With companies beginning to call workers back to their cubicles after 15 months of working from home, some people are realizing they don't want to return to an office five days a week.
A recent survey discovered 87% of people who've been working remotely during the pandemic would prefer to keep working from home at least one day a week, and 42% say if their employer doesn't continue to offer an option to work from home, they'll quit and find a job for a company that does allow it.
Dorie Clark, a marketing strategist and author who teaches at Duke's Fuqua School of Business, isn’t surprised. Working from home drastically cut down on commute times, which in turn gave workers chunks of their days back and boosted happiness, she says.
Remote work has also enabled employees who might not like their coworkers or managers space to de-escalate any tensions that would come with working face-to-face in the office, she says.
The current work landscape is still in a murky transition period. Since new norms have not been set in stone yet and employers are still navigating uncharted territory, workers may have more leverage than they think when asking for some, or all, remote work days, Clark says.
Even if an employer sets what seems to be a universal office return policy, she says valued employees — whether it be workers with political capital, workers in critical roles, etc. — may wield the upper hand when negotiating work-from-home accommodations.
But don't just up and quit, she writes in the Harvard Business Review. First, initiate a conversation with your manager about your concerns.
Studies show half to a quarter of workers are strongly considering quitting their jobs post-pandemic, she notes. Employers, concerned about high employee turnover, will likely be motivated to “bend over backward” to keep their esteemed workers, she says.
“If you were an employer and you have a wave of employees that are thinking of quitting, beginning to put in notice, it can really create a panic,” Clark says. “And so it gives employees much more leverage than they would normally have. They don't want you to go.”
Even if an employee is in the driver’s seat, drawing up a solid argument for remote work and starting the conversation with a manager may seem tricky and nerve-wracking.
“The first thing to keep in mind is if you really are unsure if you want to leave or if you would like to stay if certain conditions could be met, then you owe it to yourself and you owe it to your employer to at least give them the opportunity to meet those needs,” she says.
Approach your manager with your needs in a constructive way, Clark suggests, outlining that you would like to continue working for the company. Avoid starting the conversation in an angry manner or using ultimatums, she says, “but instead come to the table as a collaborative partner.”
Many burnt-out workers feel stagnant and are reconsidering their priorities, such as John P. Dessereau, who was a DJ before the pandemic hit.
He decided that instead of returning to DJing or other service jobs, he would take a chance on doing something he loves — illustrating.
“Illustration and artwork had always been a passion of mine, and while DJing was fun, I felt it was important to make a shift,” Dessereau says. “The world was so scary during the pandemic that it forced me to sit and think about what I really wanted to be doing.”
In lockdown, he used his free time to build up a network of art directors and editors who could consider him for hire. He now has a portfolio of illustrations that have been featured in Vanity Fair, The New Yorker and The New York Times.
DJing late at night and being surrounded by drunk people wore him down, Dessereau says. Channeling his passion for the arts into a full-time job jives with what Clark gives as a critical piece of advice for workers looking to make a move.
“Be the captain of your own career,” she says.
This segment aired on June 28, 2021.

Stored data:
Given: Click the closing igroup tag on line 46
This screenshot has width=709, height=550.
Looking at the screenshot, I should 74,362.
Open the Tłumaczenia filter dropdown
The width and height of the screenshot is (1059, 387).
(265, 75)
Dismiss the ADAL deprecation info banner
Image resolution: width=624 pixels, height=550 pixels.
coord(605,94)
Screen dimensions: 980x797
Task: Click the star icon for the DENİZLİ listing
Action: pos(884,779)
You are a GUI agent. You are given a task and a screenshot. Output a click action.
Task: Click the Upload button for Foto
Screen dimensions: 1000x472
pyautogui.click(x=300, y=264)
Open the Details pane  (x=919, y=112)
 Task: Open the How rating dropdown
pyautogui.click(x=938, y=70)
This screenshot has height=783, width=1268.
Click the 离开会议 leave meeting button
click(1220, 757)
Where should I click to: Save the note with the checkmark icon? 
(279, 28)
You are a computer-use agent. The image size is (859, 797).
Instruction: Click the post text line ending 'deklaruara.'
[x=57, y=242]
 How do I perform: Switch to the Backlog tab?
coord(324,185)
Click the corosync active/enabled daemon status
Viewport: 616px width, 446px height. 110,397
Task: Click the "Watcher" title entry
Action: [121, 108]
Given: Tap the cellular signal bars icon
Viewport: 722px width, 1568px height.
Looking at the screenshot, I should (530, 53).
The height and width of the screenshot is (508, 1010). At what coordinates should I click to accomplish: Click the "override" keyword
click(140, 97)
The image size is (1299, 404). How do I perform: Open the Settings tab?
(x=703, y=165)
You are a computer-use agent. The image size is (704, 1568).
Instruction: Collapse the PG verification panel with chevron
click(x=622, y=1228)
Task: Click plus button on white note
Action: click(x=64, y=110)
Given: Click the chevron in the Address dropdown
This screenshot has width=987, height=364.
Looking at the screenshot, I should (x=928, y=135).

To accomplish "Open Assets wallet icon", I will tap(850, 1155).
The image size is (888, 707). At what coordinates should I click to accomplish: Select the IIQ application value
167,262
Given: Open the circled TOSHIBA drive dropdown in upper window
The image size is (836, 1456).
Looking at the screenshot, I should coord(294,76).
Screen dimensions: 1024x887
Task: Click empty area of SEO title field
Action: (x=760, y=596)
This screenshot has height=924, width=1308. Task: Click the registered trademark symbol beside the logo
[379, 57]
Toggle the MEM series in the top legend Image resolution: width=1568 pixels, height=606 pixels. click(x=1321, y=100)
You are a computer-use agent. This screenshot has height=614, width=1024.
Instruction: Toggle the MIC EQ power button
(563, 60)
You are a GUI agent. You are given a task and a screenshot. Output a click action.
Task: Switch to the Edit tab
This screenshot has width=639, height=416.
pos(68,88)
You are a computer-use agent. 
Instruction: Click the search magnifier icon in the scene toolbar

§ **PROBLEM SET**
1. Quote the remote work article from "The current work" to "days, Clark says.".
2. Answer these questions using the remote work article:
(a) What percentage of people working remotely during the pandemic would prefer to keep working from home at least one day a week?
(b) What was John P. Dessereau's work before the pandemic hit?
(c) On what date did the segment air?

§ **YOUR RESPONSES**
1.
The current work landscape is still in a murky transition period. Since new norms have not been set in stone yet and employers are still navigating uncharted territory, workers may have more leverage than they think when asking for some, or all, remote work days, Clark says.

2.
(a) 87%
(b) He was a DJ.
(c) June 28, 2021